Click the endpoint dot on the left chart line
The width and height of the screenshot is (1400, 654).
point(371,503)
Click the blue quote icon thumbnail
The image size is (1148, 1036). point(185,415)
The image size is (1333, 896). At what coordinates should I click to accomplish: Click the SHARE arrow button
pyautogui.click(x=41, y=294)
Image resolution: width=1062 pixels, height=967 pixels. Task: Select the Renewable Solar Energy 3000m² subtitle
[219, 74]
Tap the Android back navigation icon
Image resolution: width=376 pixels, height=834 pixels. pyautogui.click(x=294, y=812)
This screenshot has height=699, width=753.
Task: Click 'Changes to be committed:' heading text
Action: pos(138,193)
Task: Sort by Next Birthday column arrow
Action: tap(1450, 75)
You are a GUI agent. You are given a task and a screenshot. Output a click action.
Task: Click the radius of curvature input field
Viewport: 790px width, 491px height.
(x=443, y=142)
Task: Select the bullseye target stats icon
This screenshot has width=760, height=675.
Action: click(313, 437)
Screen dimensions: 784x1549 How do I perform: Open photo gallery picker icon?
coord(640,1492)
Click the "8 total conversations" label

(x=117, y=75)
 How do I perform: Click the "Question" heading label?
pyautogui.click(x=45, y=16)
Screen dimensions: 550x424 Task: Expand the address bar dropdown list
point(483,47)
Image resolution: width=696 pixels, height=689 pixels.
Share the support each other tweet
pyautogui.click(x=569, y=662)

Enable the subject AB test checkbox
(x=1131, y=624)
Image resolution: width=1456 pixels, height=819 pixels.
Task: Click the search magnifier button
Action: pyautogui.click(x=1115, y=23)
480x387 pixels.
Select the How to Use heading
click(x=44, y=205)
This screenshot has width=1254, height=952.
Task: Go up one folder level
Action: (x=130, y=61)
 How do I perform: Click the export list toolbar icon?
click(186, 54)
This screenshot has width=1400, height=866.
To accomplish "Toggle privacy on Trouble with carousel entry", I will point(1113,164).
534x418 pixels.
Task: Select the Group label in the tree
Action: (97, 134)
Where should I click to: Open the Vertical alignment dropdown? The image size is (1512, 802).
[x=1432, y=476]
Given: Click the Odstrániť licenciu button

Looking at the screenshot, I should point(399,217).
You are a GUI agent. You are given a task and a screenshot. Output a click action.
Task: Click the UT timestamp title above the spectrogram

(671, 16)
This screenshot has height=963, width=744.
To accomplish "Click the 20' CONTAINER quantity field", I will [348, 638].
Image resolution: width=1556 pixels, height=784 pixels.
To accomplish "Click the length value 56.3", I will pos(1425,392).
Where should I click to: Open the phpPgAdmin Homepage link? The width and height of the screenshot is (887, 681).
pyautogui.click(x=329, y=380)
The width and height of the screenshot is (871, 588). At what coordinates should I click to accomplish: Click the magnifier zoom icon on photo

○ ○ ○

Task description:
Transcribe every record verbatim.

Task response:
Click the endpoint dot on the left chart line
The width and height of the screenshot is (1400, 654).
point(371,503)
Click the blue quote icon thumbnail
The image size is (1148, 1036). point(185,415)
The image size is (1333, 896). At what coordinates should I click to accomplish: Click the SHARE arrow button
pyautogui.click(x=41, y=294)
Image resolution: width=1062 pixels, height=967 pixels. Task: Select the Renewable Solar Energy 3000m² subtitle
[219, 74]
Tap the Android back navigation icon
Image resolution: width=376 pixels, height=834 pixels. pyautogui.click(x=294, y=812)
This screenshot has height=699, width=753.
Task: Click 'Changes to be committed:' heading text
Action: pos(138,193)
Task: Sort by Next Birthday column arrow
Action: tap(1450, 75)
You are a GUI agent. You are given a task and a screenshot. Output a click action.
Task: Click the radius of curvature input field
Viewport: 790px width, 491px height.
(x=443, y=142)
Task: Select the bullseye target stats icon
This screenshot has width=760, height=675.
Action: click(313, 437)
Screen dimensions: 784x1549 How do I perform: Open photo gallery picker icon?
coord(640,1492)
Click the "8 total conversations" label

(x=117, y=75)
 How do I perform: Click the "Question" heading label?
pyautogui.click(x=45, y=16)
Screen dimensions: 550x424 Task: Expand the address bar dropdown list
point(483,47)
Image resolution: width=696 pixels, height=689 pixels.
Share the support each other tweet
pyautogui.click(x=569, y=662)

Enable the subject AB test checkbox
(x=1131, y=624)
Image resolution: width=1456 pixels, height=819 pixels.
Task: Click the search magnifier button
Action: pyautogui.click(x=1115, y=23)
480x387 pixels.
Select the How to Use heading
click(x=44, y=205)
This screenshot has width=1254, height=952.
Task: Go up one folder level
Action: (x=130, y=61)
 How do I perform: Click the export list toolbar icon?
click(186, 54)
This screenshot has width=1400, height=866.
To accomplish "Toggle privacy on Trouble with carousel entry", I will point(1113,164).
534x418 pixels.
Task: Select the Group label in the tree
Action: (97, 134)
Where should I click to: Open the Vertical alignment dropdown? The image size is (1512, 802).
[x=1432, y=476]
Given: Click the Odstrániť licenciu button

Looking at the screenshot, I should point(399,217).
You are a GUI agent. You are given a task and a screenshot. Output a click action.
Task: Click the UT timestamp title above the spectrogram

(671, 16)
This screenshot has height=963, width=744.
To accomplish "Click the 20' CONTAINER quantity field", I will [348, 638].
Image resolution: width=1556 pixels, height=784 pixels.
To accomplish "Click the length value 56.3", I will pos(1425,392).
Where should I click to: Open the phpPgAdmin Homepage link? The width and height of the screenshot is (887, 681).
pyautogui.click(x=329, y=380)
The width and height of the screenshot is (871, 588). At what coordinates should I click to accomplish: Click the magnifier zoom icon on photo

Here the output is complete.